■ **Richiesta A**
Ricopia integralmente, senza alcuna modifica, il brano su DeSean Jackson riportato qui sotto.

#### Brano estratto

Il giocatore più chiacchierato della offseason è stato, a mani basse, DeSean Jackson, i 24 milioni in 3 anni con cui l’hanno convinto i Redskins sono solo una parte della saga che c’ha incuriosito 7 mesi fa. A Washington per ora ha collezionato 26 ricezioni per 528 yard e 3 TD in 7 partite, alcune delle quali giocate con qualche problema fisico, siamo ai suoi massimi livelli per yard a ricezione, venendo però coinvolto forse meno di quanto ci si aspettasse. Di certo non aiuta nel suo inserimento la querelle QB che ha visto sinora 3 giocatori diversi dietro al centro. Nel complesso sta rendendo per quanto firmato e per il giocatore che è e sempre sarà, in grado di spaccare le partite in due, ma strutturalmente incostante, pagando un po’ la sua monodimensionalità e la sua instabilità caratteriale.

########
#### I dati

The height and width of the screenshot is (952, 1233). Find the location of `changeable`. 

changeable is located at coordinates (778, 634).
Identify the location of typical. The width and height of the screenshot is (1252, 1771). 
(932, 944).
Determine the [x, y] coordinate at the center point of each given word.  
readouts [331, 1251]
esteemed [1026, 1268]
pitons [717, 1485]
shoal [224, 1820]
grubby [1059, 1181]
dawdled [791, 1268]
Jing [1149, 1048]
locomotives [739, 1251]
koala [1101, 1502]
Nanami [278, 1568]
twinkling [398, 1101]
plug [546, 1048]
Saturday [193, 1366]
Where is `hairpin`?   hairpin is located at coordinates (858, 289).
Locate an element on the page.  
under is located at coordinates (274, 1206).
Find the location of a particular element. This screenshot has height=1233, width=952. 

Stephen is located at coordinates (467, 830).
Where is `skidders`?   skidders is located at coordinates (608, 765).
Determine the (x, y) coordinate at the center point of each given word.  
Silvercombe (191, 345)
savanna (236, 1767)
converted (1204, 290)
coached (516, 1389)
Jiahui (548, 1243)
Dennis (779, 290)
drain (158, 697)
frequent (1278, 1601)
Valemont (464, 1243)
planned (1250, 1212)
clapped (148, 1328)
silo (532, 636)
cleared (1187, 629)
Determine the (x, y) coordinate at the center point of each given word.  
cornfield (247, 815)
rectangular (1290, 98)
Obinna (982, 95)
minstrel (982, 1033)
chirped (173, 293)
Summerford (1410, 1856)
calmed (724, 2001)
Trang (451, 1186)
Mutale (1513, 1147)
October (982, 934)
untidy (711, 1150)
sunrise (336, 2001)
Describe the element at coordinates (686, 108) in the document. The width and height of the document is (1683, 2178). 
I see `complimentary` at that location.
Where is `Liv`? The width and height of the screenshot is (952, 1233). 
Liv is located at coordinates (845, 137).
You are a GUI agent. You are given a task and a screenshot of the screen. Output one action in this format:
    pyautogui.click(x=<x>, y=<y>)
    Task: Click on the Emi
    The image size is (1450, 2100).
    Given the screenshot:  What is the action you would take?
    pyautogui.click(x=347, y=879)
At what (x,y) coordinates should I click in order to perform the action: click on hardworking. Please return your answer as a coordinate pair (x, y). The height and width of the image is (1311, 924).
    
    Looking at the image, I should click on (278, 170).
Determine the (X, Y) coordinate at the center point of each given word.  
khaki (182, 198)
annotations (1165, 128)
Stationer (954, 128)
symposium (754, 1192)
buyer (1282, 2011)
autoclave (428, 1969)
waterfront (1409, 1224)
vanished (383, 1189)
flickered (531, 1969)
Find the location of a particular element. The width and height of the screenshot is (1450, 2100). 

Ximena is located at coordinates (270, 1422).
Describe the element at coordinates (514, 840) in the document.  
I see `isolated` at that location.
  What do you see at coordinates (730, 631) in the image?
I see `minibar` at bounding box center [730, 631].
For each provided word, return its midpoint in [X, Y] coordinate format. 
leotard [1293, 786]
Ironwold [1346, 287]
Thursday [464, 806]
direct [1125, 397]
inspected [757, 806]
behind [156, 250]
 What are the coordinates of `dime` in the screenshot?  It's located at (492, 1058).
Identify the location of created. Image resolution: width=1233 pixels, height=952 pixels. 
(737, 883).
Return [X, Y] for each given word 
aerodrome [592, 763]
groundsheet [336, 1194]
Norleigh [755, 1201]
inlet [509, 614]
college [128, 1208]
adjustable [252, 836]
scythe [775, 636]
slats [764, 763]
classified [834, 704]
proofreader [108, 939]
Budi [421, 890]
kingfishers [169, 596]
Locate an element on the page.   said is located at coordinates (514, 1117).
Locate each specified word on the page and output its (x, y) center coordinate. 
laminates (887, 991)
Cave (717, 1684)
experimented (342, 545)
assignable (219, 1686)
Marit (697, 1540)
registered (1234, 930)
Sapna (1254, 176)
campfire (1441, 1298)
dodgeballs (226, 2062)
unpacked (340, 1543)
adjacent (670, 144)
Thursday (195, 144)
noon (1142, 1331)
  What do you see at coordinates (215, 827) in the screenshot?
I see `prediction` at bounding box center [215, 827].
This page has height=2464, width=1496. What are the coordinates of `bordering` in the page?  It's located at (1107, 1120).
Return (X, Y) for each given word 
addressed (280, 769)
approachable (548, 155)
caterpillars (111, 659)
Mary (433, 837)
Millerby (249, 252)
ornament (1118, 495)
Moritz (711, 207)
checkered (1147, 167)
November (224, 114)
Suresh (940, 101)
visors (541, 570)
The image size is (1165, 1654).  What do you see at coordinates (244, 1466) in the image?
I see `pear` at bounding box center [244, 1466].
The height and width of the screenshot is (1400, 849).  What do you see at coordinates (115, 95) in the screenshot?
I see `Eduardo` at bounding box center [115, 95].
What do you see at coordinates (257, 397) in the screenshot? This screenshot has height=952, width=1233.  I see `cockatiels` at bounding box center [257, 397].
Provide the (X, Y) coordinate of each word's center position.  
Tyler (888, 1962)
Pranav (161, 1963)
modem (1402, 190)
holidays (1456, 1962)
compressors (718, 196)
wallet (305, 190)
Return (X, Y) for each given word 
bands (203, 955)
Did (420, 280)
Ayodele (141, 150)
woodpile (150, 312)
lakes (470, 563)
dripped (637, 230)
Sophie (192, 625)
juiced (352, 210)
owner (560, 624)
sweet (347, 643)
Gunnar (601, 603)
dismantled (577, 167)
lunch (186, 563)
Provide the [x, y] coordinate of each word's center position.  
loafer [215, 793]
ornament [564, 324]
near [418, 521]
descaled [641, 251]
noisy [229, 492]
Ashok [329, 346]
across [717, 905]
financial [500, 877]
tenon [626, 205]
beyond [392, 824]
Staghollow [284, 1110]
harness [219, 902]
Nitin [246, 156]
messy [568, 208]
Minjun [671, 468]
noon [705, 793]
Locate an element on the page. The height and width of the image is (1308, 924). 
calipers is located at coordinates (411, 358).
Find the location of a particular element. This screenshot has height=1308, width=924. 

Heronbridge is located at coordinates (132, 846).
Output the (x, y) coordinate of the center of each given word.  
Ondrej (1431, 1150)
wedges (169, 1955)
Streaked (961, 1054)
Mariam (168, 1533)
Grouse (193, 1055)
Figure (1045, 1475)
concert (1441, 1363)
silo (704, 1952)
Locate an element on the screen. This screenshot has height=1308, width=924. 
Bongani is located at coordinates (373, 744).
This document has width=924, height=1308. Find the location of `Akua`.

########

■ **Richiesta B**
Per favore, conta le righe dei record qui sopra che contengono la stringa "bounding" e scrivi solo il numero.

■ **Risposta svolta A**
Il giocatore più chiacchierato della offseason è stato, a mani basse, DeSean Jackson, i 24 milioni in 3 anni con cui l’hanno convinto i Redskins sono solo una parte della saga che c’ha incuriosito 7 mesi fa. A Washington per ora ha collezionato 26 ricezioni per 528 yard e 3 TD in 7 partite, alcune delle quali giocate con qualche problema fisico, siamo ai suoi massimi livelli per yard a ricezione, venendo però coinvolto forse meno di quanto ci si aspettasse. Di certo non aiuta nel suo inserimento la querelle QB che ha visto sinora 3 giocatori diversi dietro al centro. Nel complesso sta rendendo per quanto firmato e per il giocatore che è e sempre sarà, in grado di spaccare le partite in due, ma strutturalmente incostante, pagando un po’ la sua monodimensionalità e la sua instabilità caratteriale.

■ **Risposta svolta B**
5